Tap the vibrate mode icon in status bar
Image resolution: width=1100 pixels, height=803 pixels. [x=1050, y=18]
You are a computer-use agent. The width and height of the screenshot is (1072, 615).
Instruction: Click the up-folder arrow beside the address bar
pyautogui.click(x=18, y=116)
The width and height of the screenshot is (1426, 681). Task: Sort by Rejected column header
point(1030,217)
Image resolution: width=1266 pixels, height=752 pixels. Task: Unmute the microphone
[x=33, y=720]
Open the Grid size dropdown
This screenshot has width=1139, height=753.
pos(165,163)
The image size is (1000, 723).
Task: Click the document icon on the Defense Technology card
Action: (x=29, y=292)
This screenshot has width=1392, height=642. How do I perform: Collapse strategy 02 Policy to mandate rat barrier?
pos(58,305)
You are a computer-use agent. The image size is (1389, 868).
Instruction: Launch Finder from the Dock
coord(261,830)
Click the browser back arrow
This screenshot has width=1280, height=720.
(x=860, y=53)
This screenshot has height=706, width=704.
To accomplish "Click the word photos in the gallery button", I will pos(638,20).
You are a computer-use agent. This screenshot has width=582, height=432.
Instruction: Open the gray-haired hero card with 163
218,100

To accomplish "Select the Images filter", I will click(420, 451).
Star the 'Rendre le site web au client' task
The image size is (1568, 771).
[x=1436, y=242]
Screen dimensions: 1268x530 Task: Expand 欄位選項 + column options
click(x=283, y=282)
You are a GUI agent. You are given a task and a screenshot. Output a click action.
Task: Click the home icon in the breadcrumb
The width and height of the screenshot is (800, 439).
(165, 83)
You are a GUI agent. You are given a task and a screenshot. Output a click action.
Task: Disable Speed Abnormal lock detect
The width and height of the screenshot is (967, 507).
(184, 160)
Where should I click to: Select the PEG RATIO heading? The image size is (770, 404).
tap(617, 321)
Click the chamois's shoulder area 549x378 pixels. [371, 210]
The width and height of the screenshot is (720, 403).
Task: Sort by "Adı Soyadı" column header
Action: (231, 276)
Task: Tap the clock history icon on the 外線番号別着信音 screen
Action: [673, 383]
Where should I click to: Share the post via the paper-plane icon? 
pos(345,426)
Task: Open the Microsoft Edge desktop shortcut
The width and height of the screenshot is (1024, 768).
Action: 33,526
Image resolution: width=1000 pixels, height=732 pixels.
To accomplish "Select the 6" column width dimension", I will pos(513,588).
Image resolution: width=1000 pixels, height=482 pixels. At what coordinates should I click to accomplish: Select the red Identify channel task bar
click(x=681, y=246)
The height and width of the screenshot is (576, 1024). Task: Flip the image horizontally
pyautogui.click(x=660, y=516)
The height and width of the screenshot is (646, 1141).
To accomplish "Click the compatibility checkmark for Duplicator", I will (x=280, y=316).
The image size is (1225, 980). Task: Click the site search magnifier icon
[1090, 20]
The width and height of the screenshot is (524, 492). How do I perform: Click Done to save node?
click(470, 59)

▬▬▬▬▬▬

[Task requirements] Print out an identical copy of the whole listing.

[Exercise output]
Tap the vibrate mode icon in status bar
Image resolution: width=1100 pixels, height=803 pixels. [x=1050, y=18]
You are a computer-use agent. The width and height of the screenshot is (1072, 615).
Instruction: Click the up-folder arrow beside the address bar
pyautogui.click(x=18, y=116)
The width and height of the screenshot is (1426, 681). Task: Sort by Rejected column header
point(1030,217)
Image resolution: width=1266 pixels, height=752 pixels. Task: Unmute the microphone
[x=33, y=720]
Open the Grid size dropdown
This screenshot has width=1139, height=753.
pos(165,163)
The image size is (1000, 723).
Task: Click the document icon on the Defense Technology card
Action: (x=29, y=292)
This screenshot has width=1392, height=642. How do I perform: Collapse strategy 02 Policy to mandate rat barrier?
pos(58,305)
You are a computer-use agent. The image size is (1389, 868).
Instruction: Launch Finder from the Dock
coord(261,830)
Click the browser back arrow
This screenshot has width=1280, height=720.
(x=860, y=53)
This screenshot has height=706, width=704.
To accomplish "Click the word photos in the gallery button", I will pos(638,20).
You are a computer-use agent. This screenshot has width=582, height=432.
Instruction: Open the gray-haired hero card with 163
218,100

To accomplish "Select the Images filter", I will click(420, 451).
Star the 'Rendre le site web au client' task
The image size is (1568, 771).
[x=1436, y=242]
Screen dimensions: 1268x530 Task: Expand 欄位選項 + column options
click(x=283, y=282)
You are a GUI agent. You are given a task and a screenshot. Output a click action.
Task: Click the home icon in the breadcrumb
The width and height of the screenshot is (800, 439).
(165, 83)
You are a GUI agent. You are given a task and a screenshot. Output a click action.
Task: Disable Speed Abnormal lock detect
The width and height of the screenshot is (967, 507).
(184, 160)
Where should I click to: Select the PEG RATIO heading? The image size is (770, 404).
tap(617, 321)
Click the chamois's shoulder area 549x378 pixels. [371, 210]
The width and height of the screenshot is (720, 403).
Task: Sort by "Adı Soyadı" column header
Action: (231, 276)
Task: Tap the clock history icon on the 外線番号別着信音 screen
Action: [673, 383]
Where should I click to: Share the post via the paper-plane icon? 
pos(345,426)
Task: Open the Microsoft Edge desktop shortcut
The width and height of the screenshot is (1024, 768).
Action: 33,526
Image resolution: width=1000 pixels, height=732 pixels.
To accomplish "Select the 6" column width dimension", I will pos(513,588).
Image resolution: width=1000 pixels, height=482 pixels. At what coordinates should I click to accomplish: Select the red Identify channel task bar
click(x=681, y=246)
The height and width of the screenshot is (576, 1024). Task: Flip the image horizontally
pyautogui.click(x=660, y=516)
The height and width of the screenshot is (646, 1141).
To accomplish "Click the compatibility checkmark for Duplicator", I will (x=280, y=316).
The image size is (1225, 980). Task: Click the site search magnifier icon
[1090, 20]
The width and height of the screenshot is (524, 492). How do I perform: Click Done to save node?
click(470, 59)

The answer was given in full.